"Esteja atento! Fortaleça o que resta e que estava para morrer, pois não achei suas obras perfeitas aos olhos do meu Deus."
Apocalipse 3.2
As cartas às igrejas da Ásia são, na verdade, mensagens dirigidas aos anjos das igrejas. As obras da igreja de Sardes representam as obras do anjo da igreja, mostrando que a interação entre eles é tão profunda que se torna difícil separá-los. Por curiosidade, alguém pode perguntar qual foi o critério da sequência das sete cartas e como justificar essa ordem. A resposta está no caminho típico de entrega de correspondências no Império Romano, obedecendo a uma lógica geográfica, pois as igrejas seguem uma rota circular natural, começando por Éfeso e avançando em sentido horário pelo interior da Ásia Menor. Nesse contexto, a exortação mais atual é: “Fortaleça o que resta e que estava para morrer.” Charles Spurgeon declara: “Uma igreja pode ser correta na doutrina e ainda assim estar fria no coração. A pior morte é aquela que mantém a forma da vida.” A carta à igreja de Sardes nos ensina que não basta frequentar, não basta conhecer, não basta trabalhar e não basta ter nome; é preciso ter vida espiritual real. Diante disso, surge uma pergunta pessoal e desafiadora: se você fosse o anjo da igreja, qual seria o conteúdo e a exortação da carta dirigida a você? Sardes demonstrava grande zelo pela doutrina, mas era fraca em devoção, tinha a mente cheia de teologia, mas o coração sem chama, conhecia as verdades sobre Cristo, mas não ardia por Ele; uma pessoa assim poderia, facilmente, ser membro daquela igreja.
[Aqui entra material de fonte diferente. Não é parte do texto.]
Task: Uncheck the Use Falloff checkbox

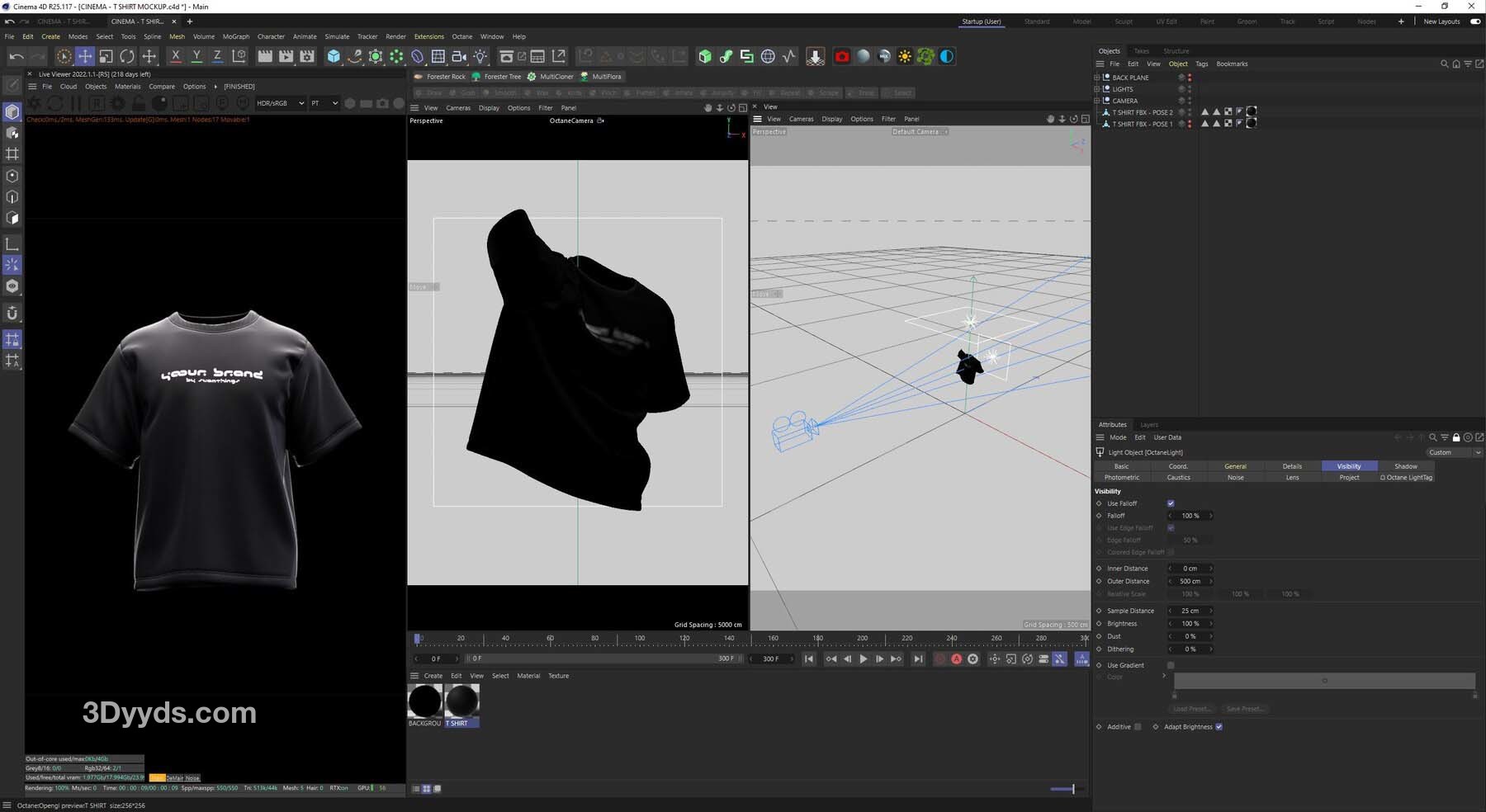Action: 1171,503
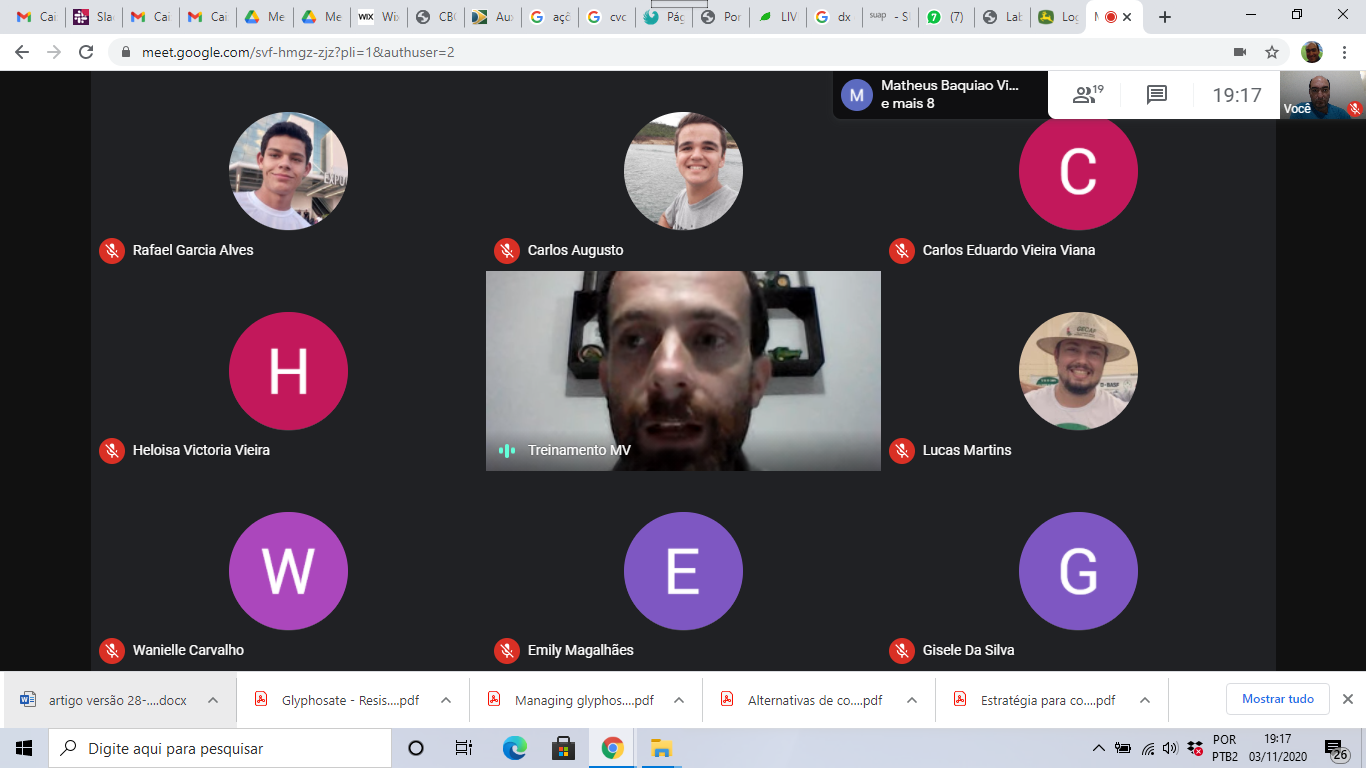Open the meeting chat icon
The width and height of the screenshot is (1366, 768).
point(1157,95)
Perdas podem acontecer ao longo do caminho, mas o que resta deve ser fortalecido por causa das grandes e preciosas promessas do Senhor da igreja. Matthew Henry acrescenta: “Deus não apaga o pavio que fumega, antes o reacende.” Que esta seja também a nossa oração: Senhor, torna-me uma pessoa vigilante, e que, em minha experiência cristã, nunca desapareçam o zelo e o amor por Jesus, para que minha fé não seja apenas forma, mas vida. Amém.